Pronunce di origine cinese e Pronunce di origine giapponese

I kanji sono arrivati in Giappone dalla Cina, come detto, nel corso dei secoli. Il Giappone un tempo non aveva una sua scrittura, così fece come chi decise di “importare” le “cifre arabe” che ben conosciamo (1,2,3,4…) in Occidente: prese a prestito un sistema usato da altri.
Il problema è che cinese e giapponese erano lingue molto diverse, a partire dalla grammatica, così, nel tempo, si è passati per praticità ad usare i kanji e due sillabari (kana): hiragana e katakana, che ben conoscete (e se non li conoscete, conosceteli!^^).
Ad ogni modo, a parte ciò, restava il problema che importando la scrittura, quindi kanji e parole formate dai kanji in questione, e utilizzandola per rendere parole della lingua giapponese, i kanji si ritrovavano ad avere due tipi di pronunce.

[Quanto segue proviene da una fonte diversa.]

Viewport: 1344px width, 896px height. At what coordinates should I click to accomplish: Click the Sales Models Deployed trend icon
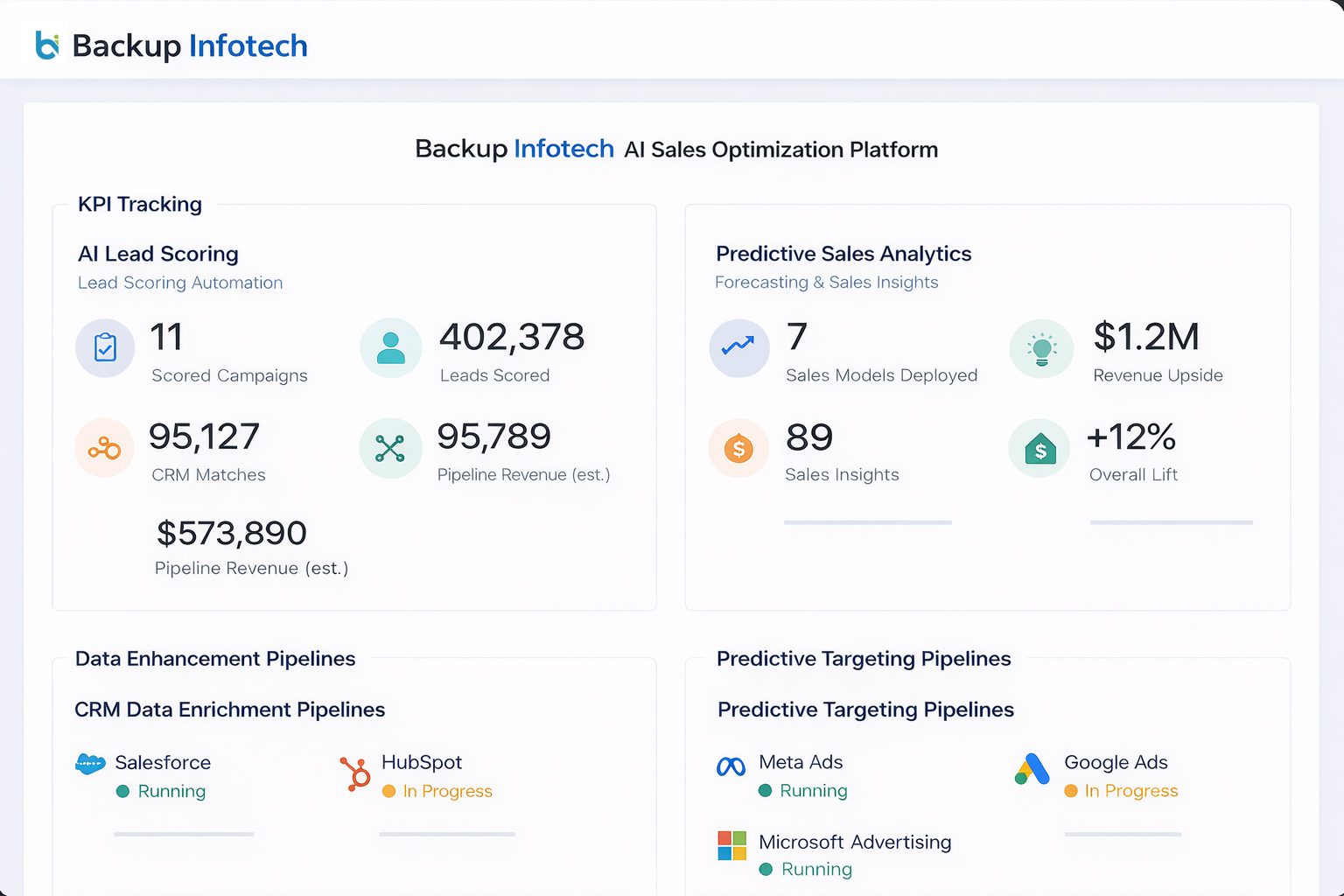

Dunque parleremo spesso di “pronuncia giapponese” e “pronuncia cinese” per un dato kanji, ma voi ricordatevi che si tratta di un riferimento all’origine della pronuncia e stop, nient’altro, la lingua cinese non c’entra più nulla o quasi. Per praticità, secondo i termini giapponesi, parleremo anche di pronuncia o lettura “kun” (da 訓読み “kun’yomi”), riferendoci alla pronuncia di origine giapponese, e di pronuncia (o lettura) “ON” (da 音読み “on’yomi”), riferendoci alla pronuncia di origine cinese.

Le pronunce ON

Un kanji può avere più pronunce ON e più pronunce kun (a volte anche esser privo di pronunce di un tipo o dell’altro). Il motivo è abbastanza semplice. Il giapponese scritto è “nato” pian piano, nel tempo, innestando la scrittura cinese (cioè importando i vari kanji) sulla lingua parlata giapponese.Il cinese un tempo era un po’ come il latino durante il nostro Medioevo, la lingua colta parlata dalle classi più elevate. Tuttavia le contaminazioni sono inevitabili. Così in italiano siamo passati dal latino “equus” ad un latino maccheronico come quello di “caballus” e infine, in italiano, ci siamo ritrovati ad avere “cavallo”, ma anche “equitazione”.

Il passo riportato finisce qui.